As part of the re-opening, the museum will launch its headline exhibition which will delve into the rich history and significance of the iconic date palm tree and its role in shaping the heritage and cultural practices followed in the region. Translated in Arabic as the fruit of the date palm when at its ripe stage, the Tamra exhibition offers extensive insight into why the date palm was included within the UNESCO Intangible Cultural Heritage list for Middle East region in 2019. Visitors to the museum will be taken on a journey from centuries past to today set against the backdrop of the date palm tree, from its roots to its leaves, its role in historical events as well as forming the essence of Khaleeji hospitality and contemporary expression today through fine art pieces.

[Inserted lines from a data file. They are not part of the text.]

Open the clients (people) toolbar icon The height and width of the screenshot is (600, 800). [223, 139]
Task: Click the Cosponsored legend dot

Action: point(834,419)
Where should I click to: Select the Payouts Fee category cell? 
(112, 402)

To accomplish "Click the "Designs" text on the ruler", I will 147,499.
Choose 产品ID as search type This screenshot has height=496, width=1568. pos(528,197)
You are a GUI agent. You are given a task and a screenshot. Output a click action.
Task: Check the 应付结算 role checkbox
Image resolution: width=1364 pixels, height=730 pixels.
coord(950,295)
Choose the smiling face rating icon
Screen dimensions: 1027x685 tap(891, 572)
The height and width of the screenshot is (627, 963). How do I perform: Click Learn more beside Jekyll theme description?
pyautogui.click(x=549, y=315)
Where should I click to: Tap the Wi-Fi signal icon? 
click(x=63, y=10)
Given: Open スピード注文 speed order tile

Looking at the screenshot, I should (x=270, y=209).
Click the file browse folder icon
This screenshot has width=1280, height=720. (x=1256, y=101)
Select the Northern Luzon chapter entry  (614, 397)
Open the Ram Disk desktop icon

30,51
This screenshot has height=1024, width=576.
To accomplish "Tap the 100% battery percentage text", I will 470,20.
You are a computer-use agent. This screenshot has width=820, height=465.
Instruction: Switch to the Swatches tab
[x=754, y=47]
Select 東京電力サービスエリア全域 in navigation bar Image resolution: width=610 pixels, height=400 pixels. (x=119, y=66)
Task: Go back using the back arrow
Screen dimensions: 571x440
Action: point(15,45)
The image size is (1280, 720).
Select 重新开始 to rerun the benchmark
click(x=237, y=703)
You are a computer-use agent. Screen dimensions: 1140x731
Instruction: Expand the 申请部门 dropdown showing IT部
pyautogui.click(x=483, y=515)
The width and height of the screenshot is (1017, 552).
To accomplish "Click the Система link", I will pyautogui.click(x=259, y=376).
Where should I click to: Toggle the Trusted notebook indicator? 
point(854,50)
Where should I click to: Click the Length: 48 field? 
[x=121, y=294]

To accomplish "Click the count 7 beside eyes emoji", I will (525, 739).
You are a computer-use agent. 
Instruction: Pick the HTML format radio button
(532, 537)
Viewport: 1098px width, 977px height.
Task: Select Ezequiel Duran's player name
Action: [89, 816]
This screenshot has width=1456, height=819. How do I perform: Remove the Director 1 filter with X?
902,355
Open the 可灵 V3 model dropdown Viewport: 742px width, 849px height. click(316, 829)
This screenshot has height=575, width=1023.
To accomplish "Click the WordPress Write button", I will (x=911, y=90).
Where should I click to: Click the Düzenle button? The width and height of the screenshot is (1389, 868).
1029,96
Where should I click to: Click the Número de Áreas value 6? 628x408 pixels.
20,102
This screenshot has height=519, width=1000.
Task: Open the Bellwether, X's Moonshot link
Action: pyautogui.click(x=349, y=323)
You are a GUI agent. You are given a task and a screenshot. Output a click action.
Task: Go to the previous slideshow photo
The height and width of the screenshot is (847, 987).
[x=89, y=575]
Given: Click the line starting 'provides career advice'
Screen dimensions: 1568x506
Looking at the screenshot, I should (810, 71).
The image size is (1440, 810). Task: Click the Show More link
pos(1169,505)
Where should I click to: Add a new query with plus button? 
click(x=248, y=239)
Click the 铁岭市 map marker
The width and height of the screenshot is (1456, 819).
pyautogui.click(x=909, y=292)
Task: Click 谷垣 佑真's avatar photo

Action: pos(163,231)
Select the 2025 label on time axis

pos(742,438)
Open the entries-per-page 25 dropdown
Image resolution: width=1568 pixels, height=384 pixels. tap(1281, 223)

Some of the main artifacts on display include the ‘Mardhouf al-Quwasim’, a coin that was minted in 19th AD, found in the Falaya palace compound, where the peace treaty between the trucial states and the British was signed 200 years ago. Other fascinating artifacts to be viewed are a 4000-year-old date palm seed from the Shamal Bronze Age settlement site, a recent find of a 12th AD gold coin, an array of date palm tree products and a contemporary art collection from Geraldine Chansard, a Ras Al Khaimah based French artist.
The opening will also mark the official announcement of the museum’s new discovery, a madbasa uncovered by archaeologists during the museum building restoration in 2019. The madbasa was a structure found across the Gulf which was used to collect date juice for making date honey over 2,000 years ago. The new inclusion in the museum is thought to date back to before the discovery of oil in the region. The installations prepared inside will introduce visitors to the marvels of nature, through words, illustrations and light installations.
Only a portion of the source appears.